I take Loury as saying that intervening for racial equality late in life, at the stage where you are filling positions in the work place or on a college campus, is wrong, especially if you are lowering standards in order to do so. Instead, you have to do the harder work of improving the human capital of the black population much earlier in their lives.

It seems to me that Loury’s warning about the harms of affirmative action is being swamped these days by a tsunami of racialist ideology. Consider the way that a major Jewish movement seeks to switch religions.

In order to work toward racial equality through anti-racism, we must become aware of the many facets of racial inequality created by racism in the world around us and learn how to choose to intervene.
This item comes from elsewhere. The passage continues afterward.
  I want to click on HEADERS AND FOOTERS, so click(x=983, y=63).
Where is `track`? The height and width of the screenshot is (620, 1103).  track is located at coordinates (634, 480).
Join us as we explore:

– How race impacts our own and each others’ experiences of the world

– The choice as bystander to intervene or overlook racist behavior

– How to be an anti-racist upstander

There is more of this dreck at the link.

I foresee considerable damage coming from this. Institutions and professions where I want to see rigor and a culture of excellence are being degraded. Yascha Mounk, who doesn’t think of himself as a right-wing crank, recently wrote Why I’m Losing Trust in the Institutions.

Finally, this seems like as good a post as any to link to an essay from last June by John McWhorter on the statistical evidence concerning police killings.